Text passage: Begin

My Mother’s Geraniums

On Aurora’s Eastside, near Copley Hospital, in a neighborhood which no longer exists, once stood the house in which I grew up. On either side of the steps of our abbreviated front porch, my mother had two large decorative concrete urns in which she planted geraniums. Bright red geraniums, with a spike plant in the center for accent, and a bit of ivy trailing down from the edges.

I always loved those geraniums, and a few years ago I started the tradition of planting geraniums of my own. While I don’t have decorative urns, but rather a clay-colored plastic pot from Menard’s, I duplicate, as well as I can, my mother’s geraniums.

Being distracted this year by the ability to plant flowers in actual dirt, those in pots got a bit of a late start, but once begun seem to be doing well. Picking out this year’s plants at the flower factory, I was careless and among my bright red geraniums, I had inadvertently selected a white one as well. I thought about changing it out, but decided to leave it as it was. A decision I’m happy with.

Text passage: End

=== Task A ===
In the geraniums essay, what did the mother place in the center of each urn for accent?
=== Task B ===
Condense the paragraph of the geraniums essay that begins "Being distracted this year" into two or three sentences, keeping its main facts.
=== Task C ===
Continue the essay about the geraniums from the point where it stops.

Dataset records: Begin

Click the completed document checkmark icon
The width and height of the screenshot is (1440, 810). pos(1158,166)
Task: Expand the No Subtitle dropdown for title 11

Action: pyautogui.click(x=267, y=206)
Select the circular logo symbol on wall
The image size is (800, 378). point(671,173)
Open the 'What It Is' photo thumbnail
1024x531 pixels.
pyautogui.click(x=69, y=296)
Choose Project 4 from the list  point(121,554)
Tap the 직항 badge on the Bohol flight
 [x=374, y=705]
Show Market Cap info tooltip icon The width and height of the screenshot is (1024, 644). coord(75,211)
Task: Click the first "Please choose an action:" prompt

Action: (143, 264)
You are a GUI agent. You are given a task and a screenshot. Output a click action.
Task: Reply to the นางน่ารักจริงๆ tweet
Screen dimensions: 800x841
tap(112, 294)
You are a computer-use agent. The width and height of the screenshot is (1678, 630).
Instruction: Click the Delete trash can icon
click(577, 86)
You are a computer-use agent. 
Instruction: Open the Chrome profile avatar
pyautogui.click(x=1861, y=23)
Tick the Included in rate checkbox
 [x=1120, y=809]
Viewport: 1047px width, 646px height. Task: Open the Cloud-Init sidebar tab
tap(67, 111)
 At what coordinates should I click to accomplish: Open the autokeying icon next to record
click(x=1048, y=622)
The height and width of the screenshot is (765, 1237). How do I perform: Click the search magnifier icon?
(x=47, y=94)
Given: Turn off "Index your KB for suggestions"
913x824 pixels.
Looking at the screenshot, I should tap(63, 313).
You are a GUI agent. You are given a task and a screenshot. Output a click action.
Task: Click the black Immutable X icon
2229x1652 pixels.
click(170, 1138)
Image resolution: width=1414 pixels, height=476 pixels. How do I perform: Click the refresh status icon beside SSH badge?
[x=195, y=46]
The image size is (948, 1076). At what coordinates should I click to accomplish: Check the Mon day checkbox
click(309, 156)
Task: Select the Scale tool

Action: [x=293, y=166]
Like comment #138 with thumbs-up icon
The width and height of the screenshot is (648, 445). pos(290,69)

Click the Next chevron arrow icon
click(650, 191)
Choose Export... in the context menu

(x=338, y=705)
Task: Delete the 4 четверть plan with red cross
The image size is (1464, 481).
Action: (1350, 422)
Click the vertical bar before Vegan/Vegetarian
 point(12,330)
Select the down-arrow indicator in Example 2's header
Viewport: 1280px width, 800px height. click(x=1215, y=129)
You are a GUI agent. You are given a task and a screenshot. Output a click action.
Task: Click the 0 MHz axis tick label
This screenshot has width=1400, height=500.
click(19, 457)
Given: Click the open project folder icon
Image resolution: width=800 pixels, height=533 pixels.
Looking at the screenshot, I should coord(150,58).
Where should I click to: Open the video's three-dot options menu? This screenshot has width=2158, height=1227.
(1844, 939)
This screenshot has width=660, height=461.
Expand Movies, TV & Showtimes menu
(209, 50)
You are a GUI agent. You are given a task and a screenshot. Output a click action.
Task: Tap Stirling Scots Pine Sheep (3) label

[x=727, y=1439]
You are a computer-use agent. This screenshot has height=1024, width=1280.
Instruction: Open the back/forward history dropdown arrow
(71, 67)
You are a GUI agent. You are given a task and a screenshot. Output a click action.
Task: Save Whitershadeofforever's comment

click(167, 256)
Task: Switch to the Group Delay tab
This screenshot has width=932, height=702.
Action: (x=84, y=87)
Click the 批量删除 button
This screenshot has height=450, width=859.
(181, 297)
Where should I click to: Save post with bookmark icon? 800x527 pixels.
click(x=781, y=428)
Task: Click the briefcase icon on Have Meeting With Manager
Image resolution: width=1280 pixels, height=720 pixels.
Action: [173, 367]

Dataset records: End

=== Reply A ===
A spike plant.

=== Reply B ===
This year the potted flowers got a late start because of the chance to plant in actual dirt, but they are doing well now. While picking out plants at the flower factory, the writer carelessly chose a white geranium along with the red ones. The writer thought about swapping it but left it in place and is happy with that decision.

=== Reply C ===
Of my flowers, potted or free-range, I think the geraniums are my favorite for several reasons. One, they are just pretty to look at. Two, when I’m outside I can rub my finger along the stems, and smell that geranium smell. (I do this with the tomatoes, too).

Three, it turns out that the single white blossom adds a whimsy to the array, which I enjoy. And lastly, and perhaps most importantly, when I’m sitting at my computer, and look out through the patio door at my geraniums, they always remind me of my mother.